Instructions for the task -
Convert the records below into a two-column Markdown table, with a row number under "No." and each line under "Record". Leave out blank lines.

Extracted records -

==*==

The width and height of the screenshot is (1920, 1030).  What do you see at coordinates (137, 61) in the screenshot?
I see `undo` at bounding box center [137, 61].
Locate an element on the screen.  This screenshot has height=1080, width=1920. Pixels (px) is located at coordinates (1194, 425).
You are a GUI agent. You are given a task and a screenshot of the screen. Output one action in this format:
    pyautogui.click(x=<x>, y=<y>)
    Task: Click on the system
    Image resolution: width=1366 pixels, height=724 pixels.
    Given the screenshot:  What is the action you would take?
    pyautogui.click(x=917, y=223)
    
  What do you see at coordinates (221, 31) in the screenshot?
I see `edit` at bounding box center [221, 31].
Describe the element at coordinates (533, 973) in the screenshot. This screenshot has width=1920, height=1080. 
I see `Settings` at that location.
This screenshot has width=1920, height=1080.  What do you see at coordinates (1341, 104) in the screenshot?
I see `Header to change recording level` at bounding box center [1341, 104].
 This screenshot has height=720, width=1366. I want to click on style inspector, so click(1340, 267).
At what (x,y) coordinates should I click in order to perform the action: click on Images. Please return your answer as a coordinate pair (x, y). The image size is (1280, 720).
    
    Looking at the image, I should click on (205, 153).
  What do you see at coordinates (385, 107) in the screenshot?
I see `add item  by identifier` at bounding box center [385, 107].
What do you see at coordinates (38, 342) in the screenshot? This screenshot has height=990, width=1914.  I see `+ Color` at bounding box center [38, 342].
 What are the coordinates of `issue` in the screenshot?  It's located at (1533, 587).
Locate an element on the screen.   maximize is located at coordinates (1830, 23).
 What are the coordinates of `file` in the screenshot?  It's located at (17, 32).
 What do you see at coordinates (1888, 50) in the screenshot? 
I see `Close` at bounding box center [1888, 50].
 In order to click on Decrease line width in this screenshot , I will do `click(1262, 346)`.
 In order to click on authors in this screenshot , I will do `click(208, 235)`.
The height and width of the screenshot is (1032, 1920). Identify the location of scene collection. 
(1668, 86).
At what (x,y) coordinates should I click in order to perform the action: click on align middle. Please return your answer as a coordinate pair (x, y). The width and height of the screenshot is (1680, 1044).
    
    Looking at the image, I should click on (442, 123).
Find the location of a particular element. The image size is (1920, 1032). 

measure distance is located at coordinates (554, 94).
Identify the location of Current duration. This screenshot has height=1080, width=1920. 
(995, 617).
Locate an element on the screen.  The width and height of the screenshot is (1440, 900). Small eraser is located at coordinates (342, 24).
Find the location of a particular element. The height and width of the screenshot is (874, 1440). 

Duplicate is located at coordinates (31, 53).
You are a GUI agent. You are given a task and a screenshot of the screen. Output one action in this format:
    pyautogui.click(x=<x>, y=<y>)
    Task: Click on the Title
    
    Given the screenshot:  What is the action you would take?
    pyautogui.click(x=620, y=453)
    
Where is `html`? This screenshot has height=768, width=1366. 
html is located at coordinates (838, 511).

==*==

Answer -
| No. | Record |
|---|---|
| 1 | The width and height of the screenshot is (1920, 1030).  What do you see at coordinates (137, 61) in the screenshot? |
| 2 | I see `undo` at bounding box center [137, 61]. |
| 3 | Locate an element on the screen.  This screenshot has height=1080, width=1920. Pixels (px) is located at coordinates (1194, 425). |
| 4 | You are a GUI agent. You are given a task and a screenshot of the screen. Output one action in this format: |
| 5 |     pyautogui.click(x=<x>, y=<y>) |
| 6 |     Task: Click on the system |
| 7 |     Image resolution: width=1366 pixels, height=724 pixels. |
| 8 |     Given the screenshot:  What is the action you would take? |
| 9 |     pyautogui.click(x=917, y=223) |
| 10 |   What do you see at coordinates (221, 31) in the screenshot? |
| 11 | I see `edit` at bounding box center [221, 31]. |
| 12 | Describe the element at coordinates (533, 973) in the screenshot. This screenshot has width=1920, height=1080.  |
| 13 | I see `Settings` at that location. |
| 14 | This screenshot has width=1920, height=1080.  What do you see at coordinates (1341, 104) in the screenshot? |
| 15 | I see `Header to change recording level` at bounding box center [1341, 104]. |
| 16 |  This screenshot has height=720, width=1366. I want to click on style inspector, so click(1340, 267). |
| 17 | At what (x,y) coordinates should I click in order to perform the action: click on Images. Please return your answer as a coordinate pair (x, y). The image size is (1280, 720). |
| 18 |     Looking at the image, I should click on (205, 153). |
| 19 |   What do you see at coordinates (385, 107) in the screenshot? |
| 20 | I see `add item  by identifier` at bounding box center [385, 107]. |
| 21 | What do you see at coordinates (38, 342) in the screenshot? This screenshot has height=990, width=1914.  I see `+ Color` at bounding box center [38, 342]. |
| 22 |  What are the coordinates of `issue` in the screenshot?  It's located at (1533, 587). |
| 23 | Locate an element on the screen.   maximize is located at coordinates (1830, 23). |
| 24 |  What are the coordinates of `file` in the screenshot?  It's located at (17, 32). |
| 25 |  What do you see at coordinates (1888, 50) in the screenshot?  |
| 26 | I see `Close` at bounding box center [1888, 50]. |
| 27 |  In order to click on Decrease line width in this screenshot , I will do `click(1262, 346)`. |
| 28 |  In order to click on authors in this screenshot , I will do `click(208, 235)`. |
| 29 | The height and width of the screenshot is (1032, 1920). Identify the location of scene collection.  |
| 30 | (1668, 86). |
| 31 | At what (x,y) coordinates should I click in order to perform the action: click on align middle. Please return your answer as a coordinate pair (x, y). The width and height of the screenshot is (1680, 1044). |
| 32 |     Looking at the image, I should click on (442, 123). |
| 33 | Find the location of a particular element. The image size is (1920, 1032).  |
| 34 | measure distance is located at coordinates (554, 94). |
| 35 | Identify the location of Current duration. This screenshot has height=1080, width=1920.  |
| 36 | (995, 617). |
| 37 | Locate an element on the screen.  The width and height of the screenshot is (1440, 900). Small eraser is located at coordinates (342, 24). |
| 38 | Find the location of a particular element. The height and width of the screenshot is (874, 1440).  |
| 39 | Duplicate is located at coordinates (31, 53). |
| 40 | You are a GUI agent. You are given a task and a screenshot of the screen. Output one action in this format: |
| 41 |     pyautogui.click(x=<x>, y=<y>) |
| 42 |     Task: Click on the Title |
| 43 |     Given the screenshot:  What is the action you would take? |
| 44 |     pyautogui.click(x=620, y=453) |
| 45 | Where is `html`? This screenshot has height=768, width=1366.  |
| 46 | html is located at coordinates (838, 511). |